My Simons Investigator award has been especially helpful because it has few restrictions on how it can be spent. The first thing I did with it was buy a large workstation to run code that I'd written for automatically generating proofs of inequalities. This was very helpful in my recent work on the Kadison-Singer Problem. I have also used the Simons award to bring many visitors to Yale to give lectures and to begin collaborations. I will soon use it for the more conventional purpose of supporting a postdoc.

Have you found that your early and sustained passion for mathematics and computer science offered satisfying opportunities for collaboration, cooperation and teamwork with colleagues?

Very much so. My best work has been done in long-lasting collaborations. It takes me a lot of time before I can easily work with someone. But, it is incredibly satisfying once I reach that point. You have to understand each other very well before you can successfully discuss complicated things over the phone.
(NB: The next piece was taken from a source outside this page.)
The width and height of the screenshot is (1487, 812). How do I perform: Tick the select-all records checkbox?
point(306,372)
Most of my papers have been the result of joint work with Shang-Hua Teng. We collaborated for three years before we wrote our first paper together. That one was on spectral partitioning. Our work on Smoothed Analysis was the result of many years of hard work. Shang-Hua spent many nights sleeping on our couch during those years. We also spent many nights working when we should have been sleeping. We wouldn't have been able to work that hard if we didn't really enjoy spending time together.

I now have many more people who I can work with in this way, including Jon Kelner, Nikhil Srivastava and Adam Marcus. Adam, Nikhil and I spent literally five years studying, and finally solving, the Kadison-Singer Problem.
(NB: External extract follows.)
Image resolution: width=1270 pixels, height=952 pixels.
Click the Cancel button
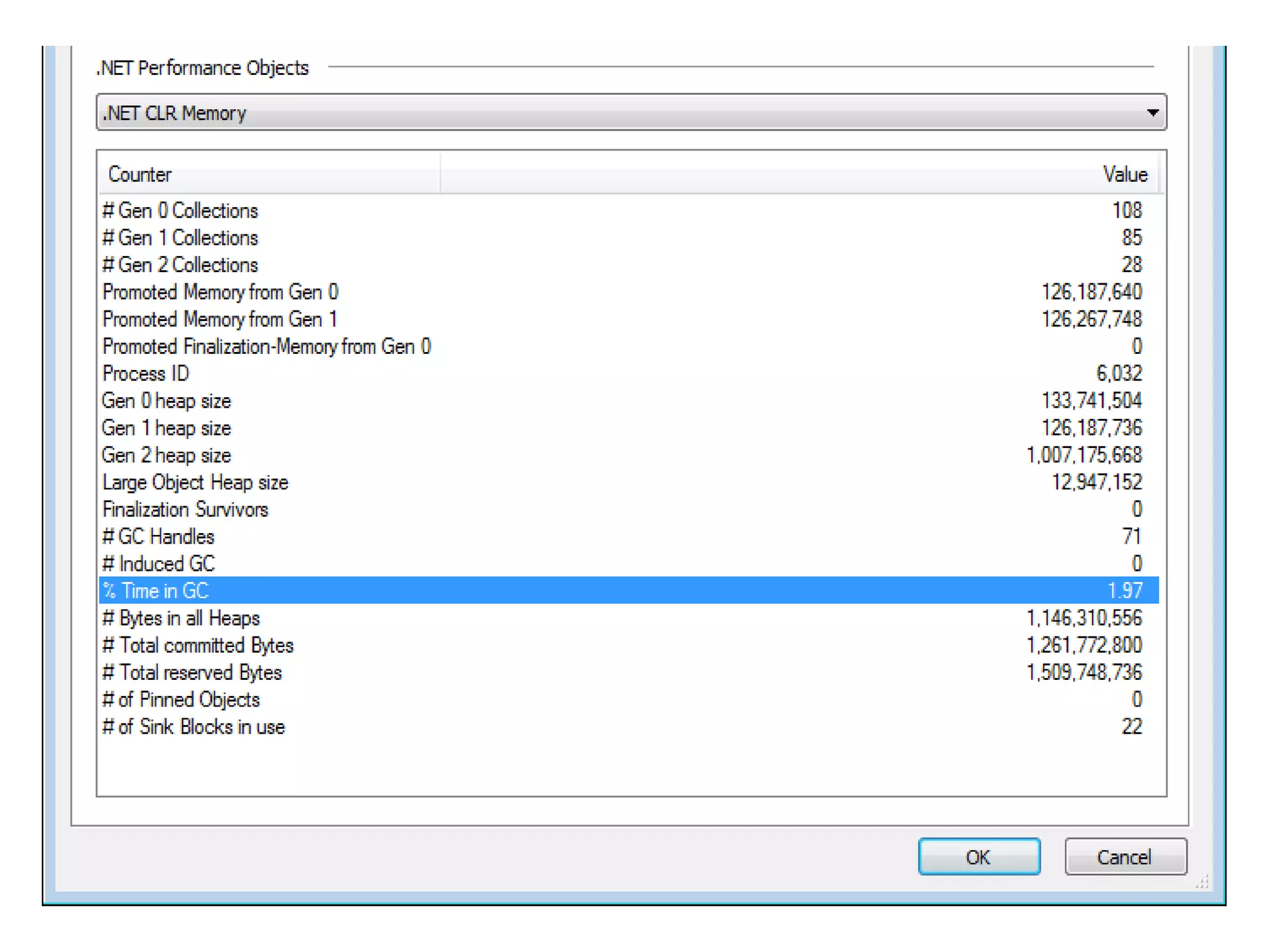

In fact, I no longer see any point to working on problems on my own. It's much more fun and rewarding to collaborate.

As a computer scientist recognized for predicting the performance of optimization tools on real data, what advice would you give to young people considering careers in computing who want to make a difference in the world?

I have two pieces of advice for young people. Generally, the best way to make a difference is to think carefully about what to work on. I spend a lot of time thinking about what to work on next. If a project looks like it is going to fail or like it won't have much impact, I drop it and devote more time to another project. That said, you should always be working on something. Everyone dreams of suddenly having a brilliant insight that instantly solves a major problem. That has never happened to me: insight only comes after I've worked on a problem for a long time, and I've never found the path from insight to impact a simple one.

My second piece of advice is to realize that the code you write will be used in ways that you never expected. If you want your code to work in the bizarre ways that it will be applied, you need many ways of testing it. While I am mainly known for mathematical analysis, I also keep a large library of problems on which to test algorithms and I write a lot of code to test my algorithms. I recommend doing this often, because the more you do it, the easier it gets.